• Selected passage:
--*--
01-14-2017 06:53 PM
CREATE TABLE LIBXYZ.DEVELOPMENT_SAMPLE_03
T1.FLAG AS BIN_TARGET , /* BINARY TARGET */
T1.DELPHI_ADDRESS_LINK_NDLNK01_ADDR AS VAR_0001 ,
T1.DELPHI_APACCS_CCDATASUPPLIED_APA AS VAR_0002 ,
T1.DELPHI_CAIS_E1B03_WORST_STATUS_L AS VAR_0003 ,
T1.DELPHI_CAIS_E1B05_WORST_STATUS_L AS VAR_0004 ,
T1.DELPHI_CAIS_E1B07_WORST_STATUS_L AS VAR_0005 ,
T1.SPB113 AS VAR_0267
FROM LIBXYZ.DEVELOPMENT_SAMPLE_02 T1
ORDER BY T1.CONTRACTNO;
The renaming technique in the above SQL code is very manual and time-consuming as well as being "hard-coded" and therefore difficult to make consistent changes
I have a data set containing several hundred variables with very long names ( lots with names greater than 32 characters and in some cases the first 32 characters are identical across distinct variables )
I would like to rename all these variables : Var_Long_Name_01 to Var_0001 as indicated in the SQL Code above.
--*--
• Input data:
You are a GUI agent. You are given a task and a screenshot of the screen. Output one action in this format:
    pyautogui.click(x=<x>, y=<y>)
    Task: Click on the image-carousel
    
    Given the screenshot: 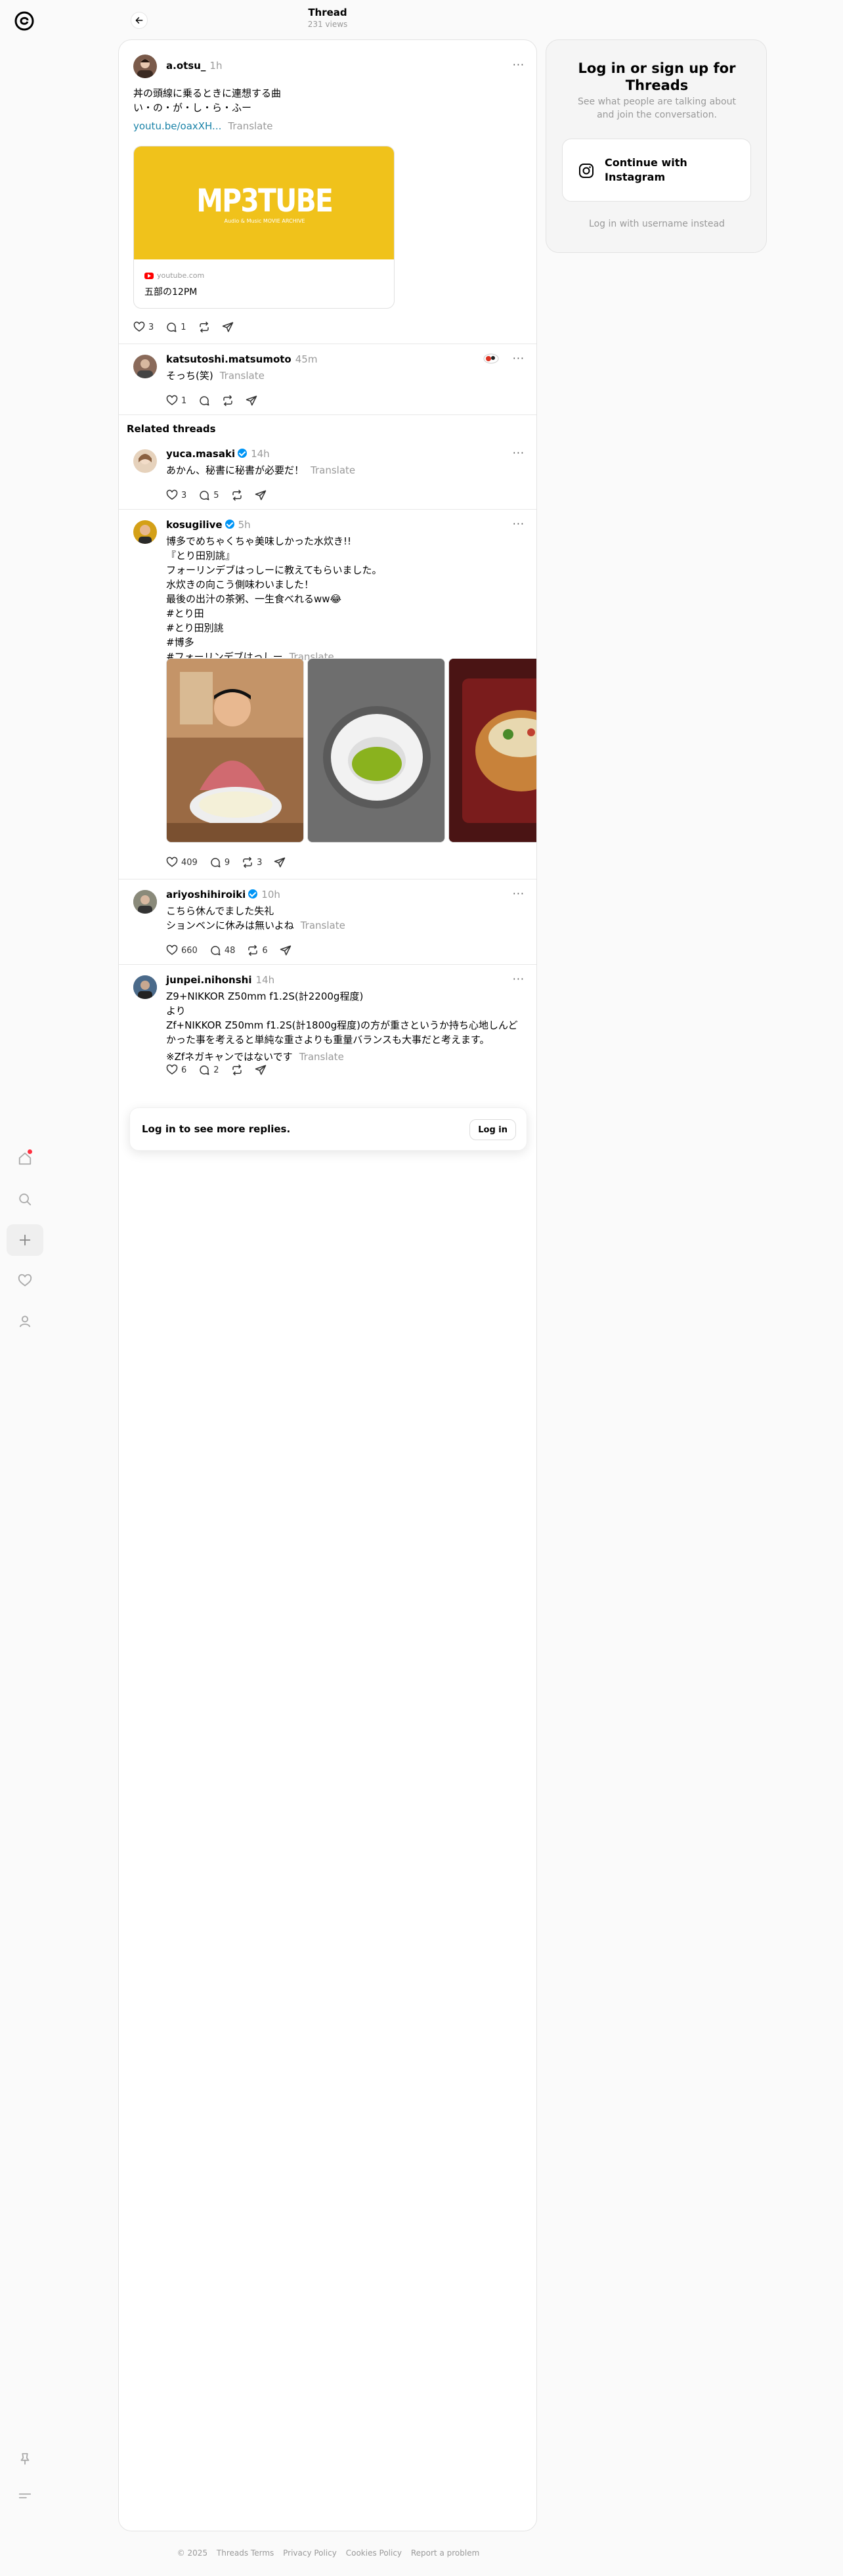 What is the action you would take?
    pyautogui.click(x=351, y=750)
--*--
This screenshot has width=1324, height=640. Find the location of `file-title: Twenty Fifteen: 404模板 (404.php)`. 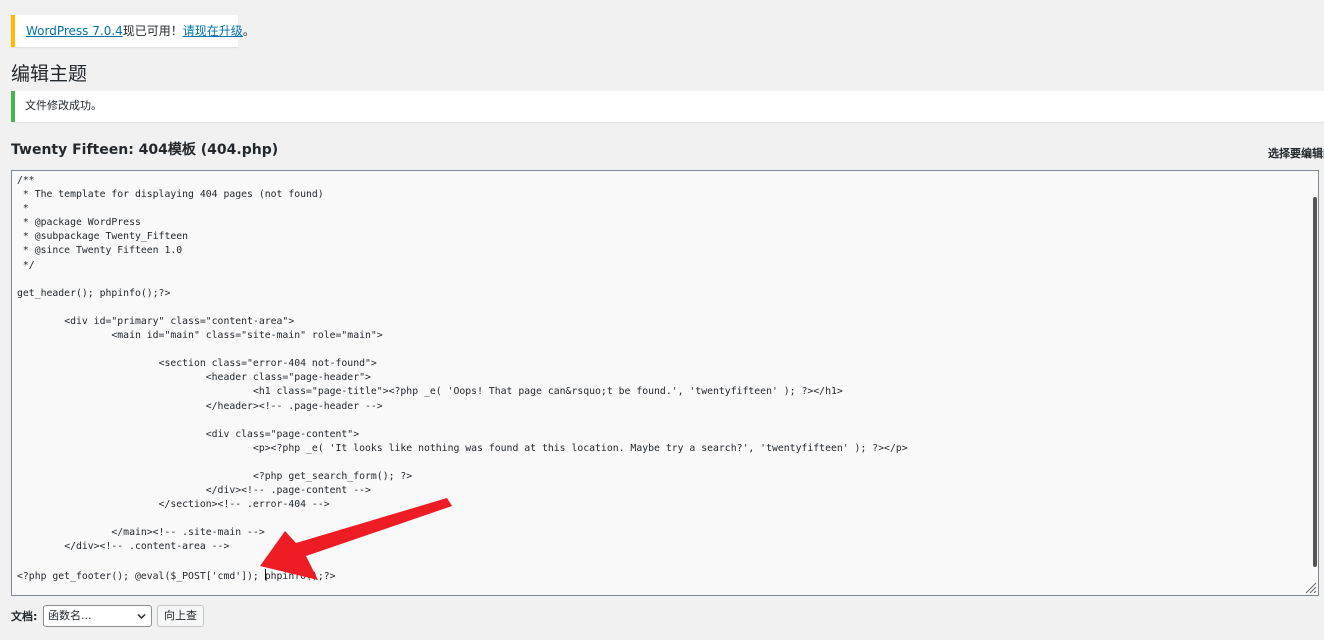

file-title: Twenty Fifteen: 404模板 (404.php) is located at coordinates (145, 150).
--*--
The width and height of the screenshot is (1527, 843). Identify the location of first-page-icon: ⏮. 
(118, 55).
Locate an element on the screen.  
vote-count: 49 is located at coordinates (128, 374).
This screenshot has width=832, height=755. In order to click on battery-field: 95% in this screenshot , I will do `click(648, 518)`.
--*--
• Tasks for this exercise:
[1] Return the passage of the post on renaming variables from "01-14-2017 06:53 PM" up to and including "distinct variables )".
[2] Carry the post on renaming variables forward, starting right after its last sentence.
The listing comes from a separate source and has no connection to the post on renaming variables.

• Expected results:
[1]
01-14-2017 06:53 PM
CREATE TABLE LIBXYZ.DEVELOPMENT_SAMPLE_03
T1.FLAG AS BIN_TARGET , /* BINARY TARGET */
T1.DELPHI_ADDRESS_LINK_NDLNK01_ADDR AS VAR_0001 ,
T1.DELPHI_APACCS_CCDATASUPPLIED_APA AS VAR_0002 ,
T1.DELPHI_CAIS_E1B03_WORST_STATUS_L AS VAR_0003 ,
T1.DELPHI_CAIS_E1B05_WORST_STATUS_L AS VAR_0004 ,
T1.DELPHI_CAIS_E1B07_WORST_STATUS_L AS VAR_0005 ,
T1.SPB113 AS VAR_0267
FROM LIBXYZ.DEVELOPMENT_SAMPLE_02 T1
ORDER BY T1.CONTRACTNO;
The renaming technique in the above SQL code is very manual and time-consuming as well as being "hard-coded" and therefore difficult to make consistent changes
I have a data set containing several hundred variables with very long names ( lots with names greater than 32 characters and in some cases the first 32 characters are identical across distinct variables )

[2]
Is there some simple way in which I can do this without having to type in the new name for each of the several hundred variables?
The solution can involve base SAS, SQL or even Excel !!
Thanks for your help
01-14-2017 07:43 PM
How are you deciding order on the variables?
You can fudge this, since it's likely a one time solution, use either proc contents OR dictionary.columns table to get all column names. Paste into Excel, in a single column. Use the autofill to generate the names in the column beside it. Then use concatenate function in Excel to generate the string:
CONCATENATE(A2, " AS ", B2, ",")
Then, copy and paste that into your code editor.
Because you have several hundred variables you can also use a code solution but it's a touch more tedious since you'll run out of space for a single macro variable so you'll have to create multiple macro variables. If there's ANY chance of needing to repeat this, I'd probably code a solution. I've used the above method in a pinch, for quick ad hocs.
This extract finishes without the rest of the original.